* _RECORDS TO PROCESS_
● ● ●
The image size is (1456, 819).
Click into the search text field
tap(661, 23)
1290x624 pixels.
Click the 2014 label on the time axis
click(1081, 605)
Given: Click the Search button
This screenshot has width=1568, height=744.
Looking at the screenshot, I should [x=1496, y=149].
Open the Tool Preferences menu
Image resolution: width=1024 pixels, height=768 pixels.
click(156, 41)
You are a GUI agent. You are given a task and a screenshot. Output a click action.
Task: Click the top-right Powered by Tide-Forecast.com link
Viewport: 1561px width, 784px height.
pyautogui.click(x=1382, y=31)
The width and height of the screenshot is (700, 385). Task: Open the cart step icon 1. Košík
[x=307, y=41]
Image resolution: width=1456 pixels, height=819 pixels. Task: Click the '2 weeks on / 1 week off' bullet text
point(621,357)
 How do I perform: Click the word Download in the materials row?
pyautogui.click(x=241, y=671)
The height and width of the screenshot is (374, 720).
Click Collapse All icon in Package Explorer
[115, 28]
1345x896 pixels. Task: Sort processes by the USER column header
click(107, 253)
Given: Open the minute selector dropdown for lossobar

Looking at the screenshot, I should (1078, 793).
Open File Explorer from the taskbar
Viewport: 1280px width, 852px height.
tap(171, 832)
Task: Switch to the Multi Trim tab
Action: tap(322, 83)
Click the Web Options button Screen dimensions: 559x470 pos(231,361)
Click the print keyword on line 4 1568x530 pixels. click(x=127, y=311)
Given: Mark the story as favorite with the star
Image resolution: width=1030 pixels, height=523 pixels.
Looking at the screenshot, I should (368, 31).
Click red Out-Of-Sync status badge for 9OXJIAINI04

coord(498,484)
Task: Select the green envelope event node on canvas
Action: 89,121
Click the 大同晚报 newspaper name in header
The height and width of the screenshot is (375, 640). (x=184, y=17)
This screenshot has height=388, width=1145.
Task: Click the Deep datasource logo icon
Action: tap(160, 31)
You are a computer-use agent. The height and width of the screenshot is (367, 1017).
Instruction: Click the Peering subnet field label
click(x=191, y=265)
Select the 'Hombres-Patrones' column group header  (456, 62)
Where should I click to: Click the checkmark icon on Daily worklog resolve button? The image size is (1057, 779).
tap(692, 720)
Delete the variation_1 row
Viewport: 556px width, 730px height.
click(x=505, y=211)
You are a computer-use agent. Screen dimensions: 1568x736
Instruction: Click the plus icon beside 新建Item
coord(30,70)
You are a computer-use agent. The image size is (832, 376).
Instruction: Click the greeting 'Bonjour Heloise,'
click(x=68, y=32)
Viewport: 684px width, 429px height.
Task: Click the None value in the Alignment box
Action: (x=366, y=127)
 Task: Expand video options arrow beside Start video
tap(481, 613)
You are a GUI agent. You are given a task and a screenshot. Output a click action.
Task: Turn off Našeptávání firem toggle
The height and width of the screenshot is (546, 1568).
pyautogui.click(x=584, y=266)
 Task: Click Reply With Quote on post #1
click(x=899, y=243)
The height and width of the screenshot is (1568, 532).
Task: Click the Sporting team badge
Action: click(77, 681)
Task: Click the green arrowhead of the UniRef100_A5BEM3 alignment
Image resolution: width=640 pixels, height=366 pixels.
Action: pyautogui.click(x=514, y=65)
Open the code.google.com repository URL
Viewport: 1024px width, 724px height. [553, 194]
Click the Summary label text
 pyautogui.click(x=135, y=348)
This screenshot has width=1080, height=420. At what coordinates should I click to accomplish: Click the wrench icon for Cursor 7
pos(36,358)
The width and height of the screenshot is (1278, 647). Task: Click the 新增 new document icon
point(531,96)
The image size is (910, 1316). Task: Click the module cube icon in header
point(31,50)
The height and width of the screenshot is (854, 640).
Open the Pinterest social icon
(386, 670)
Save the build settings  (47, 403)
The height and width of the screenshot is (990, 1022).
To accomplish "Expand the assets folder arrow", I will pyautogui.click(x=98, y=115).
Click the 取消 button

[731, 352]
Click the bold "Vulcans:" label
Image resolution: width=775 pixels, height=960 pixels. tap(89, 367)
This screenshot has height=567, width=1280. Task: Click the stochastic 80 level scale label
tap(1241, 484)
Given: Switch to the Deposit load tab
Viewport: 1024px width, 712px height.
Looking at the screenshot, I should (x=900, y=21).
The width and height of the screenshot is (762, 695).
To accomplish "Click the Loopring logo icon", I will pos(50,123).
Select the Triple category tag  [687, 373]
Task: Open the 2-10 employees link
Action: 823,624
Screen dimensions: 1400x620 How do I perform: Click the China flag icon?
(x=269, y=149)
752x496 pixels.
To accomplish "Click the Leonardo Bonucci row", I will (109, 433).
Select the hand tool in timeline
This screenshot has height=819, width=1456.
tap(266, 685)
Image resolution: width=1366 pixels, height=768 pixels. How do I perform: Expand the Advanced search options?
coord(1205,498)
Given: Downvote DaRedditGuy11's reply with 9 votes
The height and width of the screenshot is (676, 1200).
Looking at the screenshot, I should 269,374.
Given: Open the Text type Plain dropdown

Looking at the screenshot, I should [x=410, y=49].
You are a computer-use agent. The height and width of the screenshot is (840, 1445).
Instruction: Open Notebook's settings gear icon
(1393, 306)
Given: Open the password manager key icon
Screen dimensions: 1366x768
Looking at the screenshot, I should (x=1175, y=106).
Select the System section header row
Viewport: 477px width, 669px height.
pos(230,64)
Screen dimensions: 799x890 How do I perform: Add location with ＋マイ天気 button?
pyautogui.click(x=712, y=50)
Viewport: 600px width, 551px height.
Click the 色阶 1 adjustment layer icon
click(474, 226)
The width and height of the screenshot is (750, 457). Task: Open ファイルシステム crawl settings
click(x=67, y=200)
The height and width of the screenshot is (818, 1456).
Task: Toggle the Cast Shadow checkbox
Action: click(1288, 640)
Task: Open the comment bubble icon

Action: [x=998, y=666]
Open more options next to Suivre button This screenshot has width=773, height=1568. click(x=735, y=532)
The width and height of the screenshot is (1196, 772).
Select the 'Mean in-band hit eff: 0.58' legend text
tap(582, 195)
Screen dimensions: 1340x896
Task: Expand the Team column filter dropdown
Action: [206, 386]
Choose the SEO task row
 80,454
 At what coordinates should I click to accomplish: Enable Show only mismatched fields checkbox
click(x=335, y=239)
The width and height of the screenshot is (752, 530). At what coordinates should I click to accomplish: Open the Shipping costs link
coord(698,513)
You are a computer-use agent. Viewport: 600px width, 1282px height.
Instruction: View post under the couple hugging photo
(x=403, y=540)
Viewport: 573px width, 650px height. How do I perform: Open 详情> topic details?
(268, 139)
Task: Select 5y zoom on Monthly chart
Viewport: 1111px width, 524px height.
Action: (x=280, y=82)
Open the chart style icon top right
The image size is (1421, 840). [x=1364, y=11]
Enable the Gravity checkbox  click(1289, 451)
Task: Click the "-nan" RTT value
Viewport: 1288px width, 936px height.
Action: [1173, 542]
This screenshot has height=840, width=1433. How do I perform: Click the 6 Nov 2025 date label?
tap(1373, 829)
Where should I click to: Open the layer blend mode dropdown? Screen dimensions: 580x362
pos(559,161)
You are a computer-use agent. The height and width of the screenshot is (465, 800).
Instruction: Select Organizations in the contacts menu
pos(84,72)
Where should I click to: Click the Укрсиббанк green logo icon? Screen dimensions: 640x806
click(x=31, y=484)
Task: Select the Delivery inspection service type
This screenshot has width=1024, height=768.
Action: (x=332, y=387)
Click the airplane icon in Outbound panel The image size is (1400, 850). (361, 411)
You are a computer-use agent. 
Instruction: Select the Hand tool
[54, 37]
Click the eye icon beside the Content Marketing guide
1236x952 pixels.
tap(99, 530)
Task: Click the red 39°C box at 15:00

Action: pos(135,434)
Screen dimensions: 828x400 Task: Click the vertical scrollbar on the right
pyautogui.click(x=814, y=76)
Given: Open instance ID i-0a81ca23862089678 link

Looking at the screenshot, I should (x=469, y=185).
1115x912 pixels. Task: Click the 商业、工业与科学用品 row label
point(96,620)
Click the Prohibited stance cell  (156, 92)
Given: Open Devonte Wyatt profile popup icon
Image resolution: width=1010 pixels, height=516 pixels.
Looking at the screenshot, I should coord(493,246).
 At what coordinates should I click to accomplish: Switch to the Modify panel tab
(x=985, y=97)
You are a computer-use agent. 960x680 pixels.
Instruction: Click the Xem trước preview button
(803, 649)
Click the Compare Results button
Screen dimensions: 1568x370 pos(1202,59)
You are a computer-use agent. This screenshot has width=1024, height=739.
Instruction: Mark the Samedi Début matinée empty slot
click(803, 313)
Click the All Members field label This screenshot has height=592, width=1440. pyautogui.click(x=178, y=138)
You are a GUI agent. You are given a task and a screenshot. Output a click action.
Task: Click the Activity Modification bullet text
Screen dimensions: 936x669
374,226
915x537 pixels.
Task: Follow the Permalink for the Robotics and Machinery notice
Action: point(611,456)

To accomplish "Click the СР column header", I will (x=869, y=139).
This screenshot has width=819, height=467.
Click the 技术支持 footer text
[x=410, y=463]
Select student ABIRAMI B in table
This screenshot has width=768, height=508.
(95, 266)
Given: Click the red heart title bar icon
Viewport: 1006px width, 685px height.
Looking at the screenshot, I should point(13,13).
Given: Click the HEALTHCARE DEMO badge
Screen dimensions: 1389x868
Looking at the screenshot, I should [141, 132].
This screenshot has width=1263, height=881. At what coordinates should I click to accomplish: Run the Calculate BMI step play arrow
● ● ●
* _WORK TASK_
Your output should consist solely of the lines from the beginning of the entries through the line containing "The height and width of the screenshot is (374, 720).", reproduced exactly.

* _ANSWER_
The image size is (1456, 819).
Click into the search text field
tap(661, 23)
1290x624 pixels.
Click the 2014 label on the time axis
click(1081, 605)
Given: Click the Search button
This screenshot has width=1568, height=744.
Looking at the screenshot, I should [x=1496, y=149].
Open the Tool Preferences menu
Image resolution: width=1024 pixels, height=768 pixels.
click(156, 41)
You are a GUI agent. You are given a task and a screenshot. Output a click action.
Task: Click the top-right Powered by Tide-Forecast.com link
Viewport: 1561px width, 784px height.
pyautogui.click(x=1382, y=31)
The width and height of the screenshot is (700, 385). Task: Open the cart step icon 1. Košík
[x=307, y=41]
Image resolution: width=1456 pixels, height=819 pixels. Task: Click the '2 weeks on / 1 week off' bullet text
point(621,357)
 How do I perform: Click the word Download in the materials row?
pyautogui.click(x=241, y=671)
The height and width of the screenshot is (374, 720).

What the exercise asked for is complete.